Sunday, February 24, 2013

An unhealthy system - health cuts in Victoria

Vanguard March 2013 p. 7
Bill F.



On February 3, Victorian health workers and professionals rallied in the Treasury Gardens to protest at cuts to hospital jobs, wards, beds and other medical services throughout the state.

The alleged reason for these savage cuts by the state government was a loss in revenue of more than $100 million in federal health funding to the state of Victoria.

According to the federal government, the reduction in funding reflected a change in the way the Australian Bureau of Statistics predicts population growth based on census data, and Victoria had plenty of money to provide improved services. With the state and federal governments blaming each other, no wonder people are frustrated and angry.

The Victorian secretary of Ambulance Employees Australia, Steve McGhie, addressed the rally, warning that “People will suffer and people will die, and they will die because they won’t be able to get an ambulance.” He noted that ambulance crews already spent up to 10,000 hours a month “queued up at hospitals with patients on their trolleys”, waiting for public hospitals to find beds. “If the cutbacks kick in, then obviously, hospitals will become gridlocked. There will be more patients than ambulances. There will be cutbacks to beds. There will be no beds to put them in, so they will have to wait longer.”

A statement by the Australian Patients Association national director Michael Riley said the bed closures and elective surgery cancellations in Melbourne hospitals had led to an influx of calls from patients considering overseas surgery. “You can hear the desperation in their voice. Many of the calls we’ve had in the last two weeks are from people in considerable pain who have been waiting for elective surgery for so long, they are willing to explore any option to get their surgery done.” Mr Riley said patients are “fed up with being used as pawns. It is time for both federal and state governments to immediately sit down, resolve this issue and start putting patients first.”

Many hospital administrations, local councils and state branches of the Australian Medical Association have all deplored the crisis in public health care and the ‘blame game’ waged between the federal and state governments.

Then, on February 20, the federal government Health Minister Tanya Plibersek announced the restoration of $107 million in health funding to the Victorian system. The money would be paid directly to hospitals, rather than through the Victorian state government. Now the other states which had their funding cut are jumping up and down and demanding restoration of their health dollars also.

While this is a victory for the unions and community campaign, it clearly demonstrates how Australia is held back by the division between state and the federal governments. 

What a disgraceful, stupid system where the people’s taxes are grudgingly doled out in a give and take circus between competing states!
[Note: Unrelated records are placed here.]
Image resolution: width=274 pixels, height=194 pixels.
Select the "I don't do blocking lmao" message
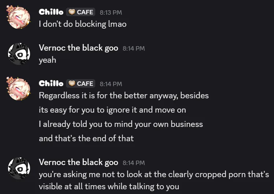82,24
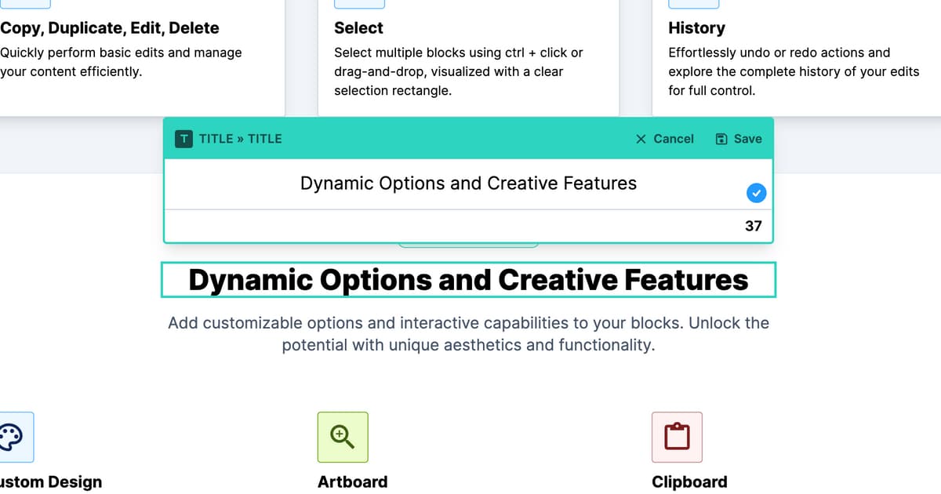Click the Select card heading
This screenshot has width=941, height=494.
pyautogui.click(x=358, y=28)
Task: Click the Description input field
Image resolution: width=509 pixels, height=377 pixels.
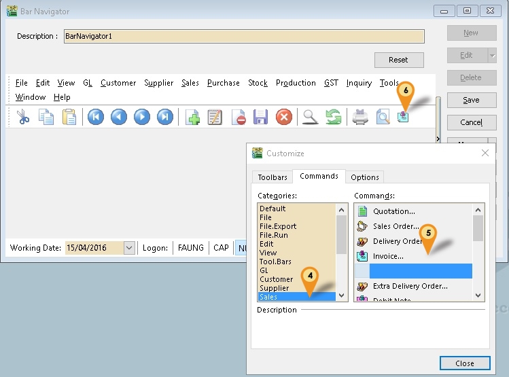Action: click(244, 36)
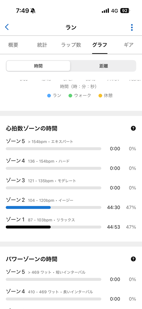Open the three-dot more options menu
This screenshot has height=309, width=142.
click(x=132, y=27)
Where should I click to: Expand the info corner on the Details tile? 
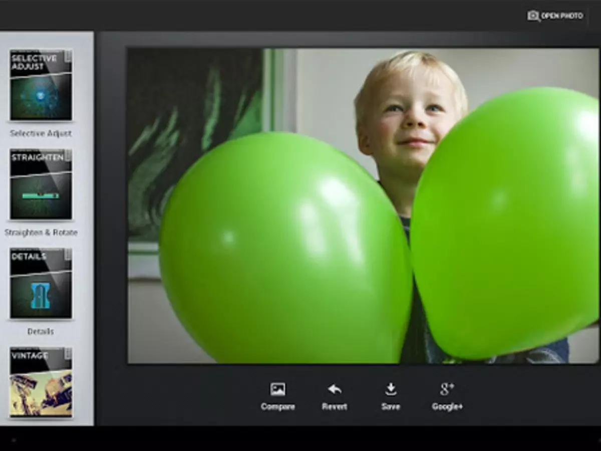(x=68, y=255)
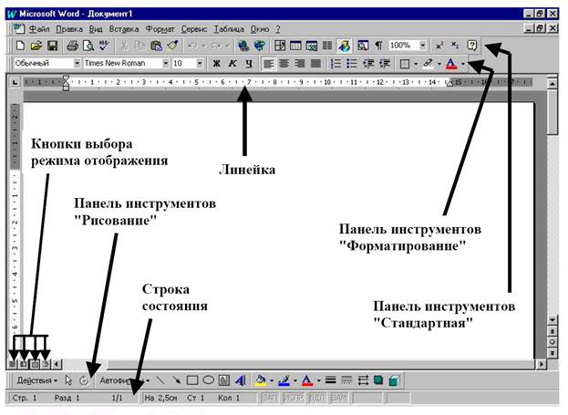This screenshot has width=568, height=415.
Task: Open the Таблица menu
Action: pos(229,29)
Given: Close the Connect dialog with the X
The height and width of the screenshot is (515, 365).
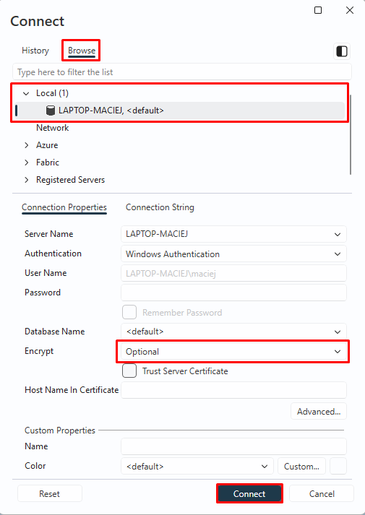Looking at the screenshot, I should 350,10.
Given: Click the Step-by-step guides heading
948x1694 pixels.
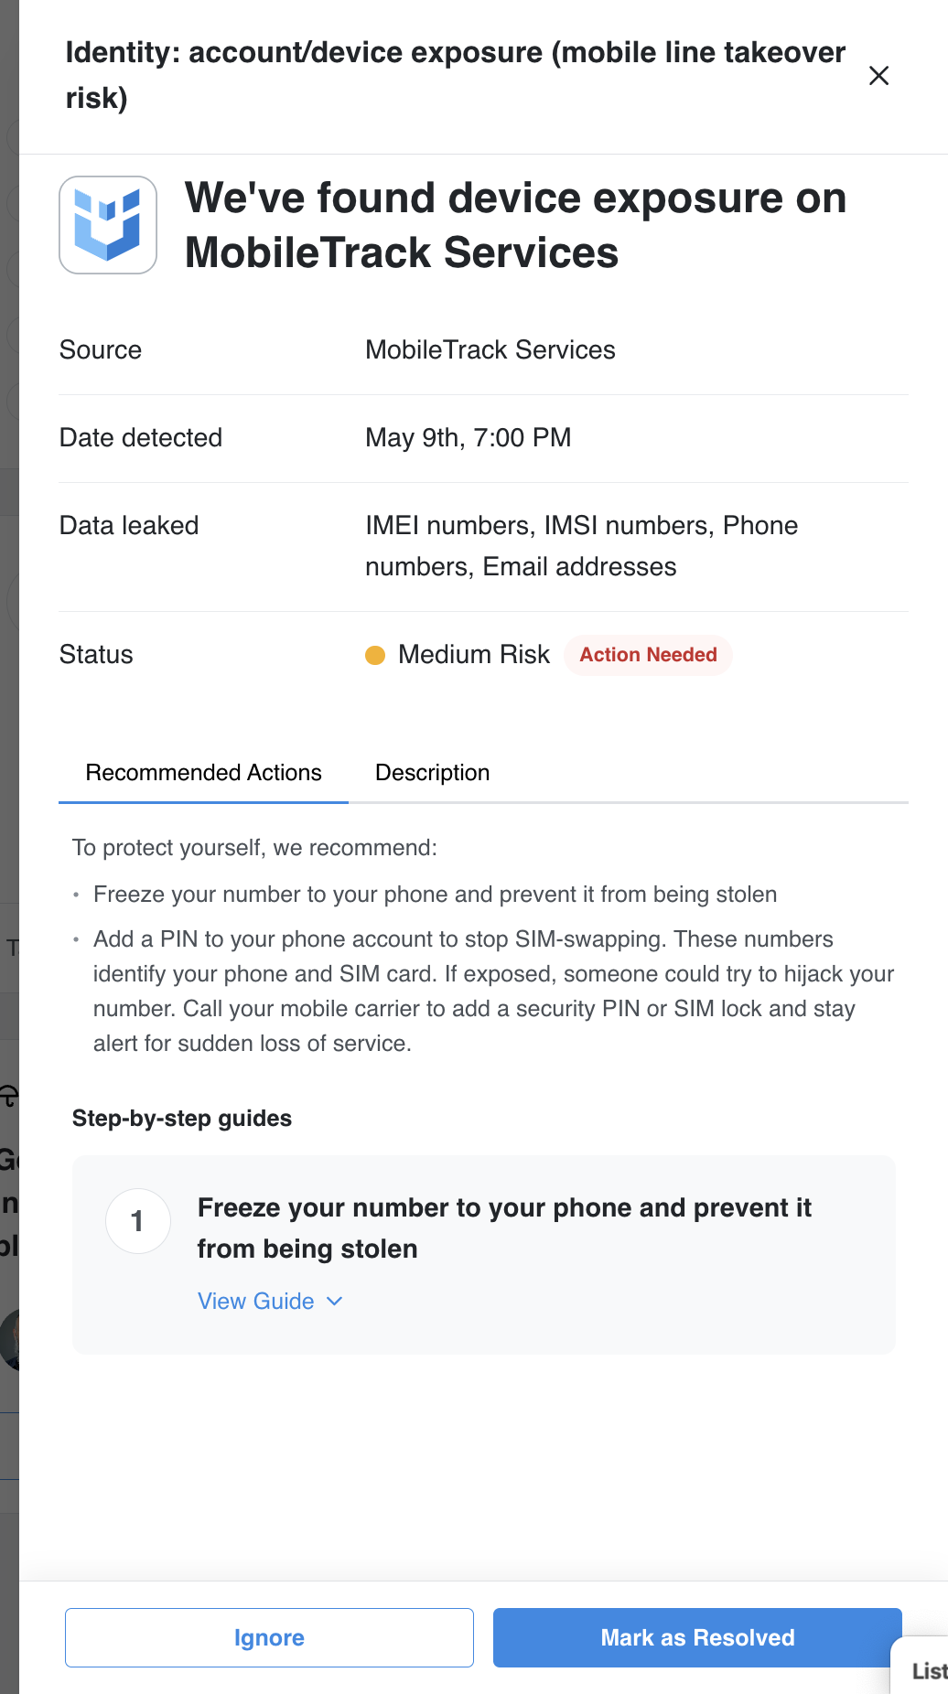Looking at the screenshot, I should pos(182,1119).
Meanwhile, beds are closed, waiting lists get longer, doctors and nurses and hospital workers lose their jobs, and patients suffer.

Putting ‘Humpty Dumty’ back together will not be a simple task either, as sacked medical workers have to be re-hired or new ones found, rosters re-drawn, and inventories re-stacked.

Just like public education, public healthcare is being run down by this crazy capitalist system, forcing desperate people into expensive private health insurance and the private hospital system.

Australia desperately needs a nationally-run public health system, and more and better public hospitals.